Der in früheren Zeiten überwiegend geltende Zuspruch, dass "das Amt die Person trage" ist der Anforderung gewichen, dass "die Person das Amt tragen" muss. Das bedeutet, dass Menschen, die den Pfarrberuf ausüben, vor der Herausforderung stehen, eine eigene Begründung dafür zu finden, wofür sie denn "eigentlich da sind" und was der Sinn ihres Tuns (und oft auch Lassens!) ist.

Die Schattenseite dieser individuellen Gestaltungsmöglichkeiten des Pfarrberufs liegt darin, dass Pfarrer und Pfarrerinnen in den Belastungen und Krisen des Berufs auf sich gestellt sind.

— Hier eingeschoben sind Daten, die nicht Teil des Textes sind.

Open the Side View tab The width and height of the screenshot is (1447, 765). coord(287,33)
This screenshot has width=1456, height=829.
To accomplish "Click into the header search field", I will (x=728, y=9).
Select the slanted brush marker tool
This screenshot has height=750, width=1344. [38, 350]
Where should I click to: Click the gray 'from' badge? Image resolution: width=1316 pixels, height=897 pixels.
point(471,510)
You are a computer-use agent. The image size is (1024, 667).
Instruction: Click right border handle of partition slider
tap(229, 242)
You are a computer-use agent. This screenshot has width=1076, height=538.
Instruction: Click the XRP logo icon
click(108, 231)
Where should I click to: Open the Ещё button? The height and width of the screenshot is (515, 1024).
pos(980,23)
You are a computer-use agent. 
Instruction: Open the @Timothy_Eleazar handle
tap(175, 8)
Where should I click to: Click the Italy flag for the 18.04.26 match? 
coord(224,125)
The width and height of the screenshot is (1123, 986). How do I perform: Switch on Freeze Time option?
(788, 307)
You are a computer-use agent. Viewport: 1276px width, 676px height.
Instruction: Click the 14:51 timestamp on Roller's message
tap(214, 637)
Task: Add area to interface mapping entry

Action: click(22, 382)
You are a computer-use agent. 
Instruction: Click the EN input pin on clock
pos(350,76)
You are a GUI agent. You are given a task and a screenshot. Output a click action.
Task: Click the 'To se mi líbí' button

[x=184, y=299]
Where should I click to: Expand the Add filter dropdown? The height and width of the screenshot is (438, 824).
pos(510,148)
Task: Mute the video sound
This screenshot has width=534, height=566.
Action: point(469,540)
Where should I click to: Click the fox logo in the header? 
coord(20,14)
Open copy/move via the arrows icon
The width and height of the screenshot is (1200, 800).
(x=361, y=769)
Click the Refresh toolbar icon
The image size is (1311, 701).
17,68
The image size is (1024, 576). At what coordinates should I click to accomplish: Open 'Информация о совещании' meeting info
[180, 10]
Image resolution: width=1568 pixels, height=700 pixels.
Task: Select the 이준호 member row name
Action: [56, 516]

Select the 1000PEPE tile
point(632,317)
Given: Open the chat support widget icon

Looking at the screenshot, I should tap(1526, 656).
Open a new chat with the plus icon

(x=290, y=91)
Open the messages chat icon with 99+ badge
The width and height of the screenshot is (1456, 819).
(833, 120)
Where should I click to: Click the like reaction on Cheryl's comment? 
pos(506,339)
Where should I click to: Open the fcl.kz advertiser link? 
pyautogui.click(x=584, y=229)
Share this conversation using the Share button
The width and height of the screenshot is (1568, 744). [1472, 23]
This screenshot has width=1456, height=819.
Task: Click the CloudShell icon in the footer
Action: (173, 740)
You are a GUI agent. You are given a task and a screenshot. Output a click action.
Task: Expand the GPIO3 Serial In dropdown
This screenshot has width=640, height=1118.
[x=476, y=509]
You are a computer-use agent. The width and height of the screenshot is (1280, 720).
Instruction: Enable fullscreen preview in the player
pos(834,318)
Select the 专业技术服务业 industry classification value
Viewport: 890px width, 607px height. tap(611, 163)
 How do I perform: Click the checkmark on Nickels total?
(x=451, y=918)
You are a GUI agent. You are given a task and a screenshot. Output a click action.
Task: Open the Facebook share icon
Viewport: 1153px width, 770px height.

Vor allem im Zusammentreffen der eigenen prägenden Berufsbilder und bevorzugten Berufsrollen mit den Erwartungen des jeweiligen pastoralen Arbeitsplatzes ergeben sich häufig Differenzen, die auf beiden Seiten nicht selten zu Enttäuschungen, Missverständnissen und Überlastungsgefühlen führen.

Die Erinnerung an die der konkreten Ausgestaltung des eigenen beruflichen Alltags vorauslaufende Ordination zum Dienst an Wort und Sakrament stellt in diesem Zusammenhang  eine wichtige Schlüsselfunktion für das Selbstver-ständnis und die Identität von Pfarrerinnen und Pfarrer dar. Dies wird in grundlegender Weise im Pfarrbildpapier der EkvW beschrieben, in dem sich zudem hilfreiche Anmerkungen für die Gestaltung und Qualitätssicherung pfarramtlicher Tätigkeit finden.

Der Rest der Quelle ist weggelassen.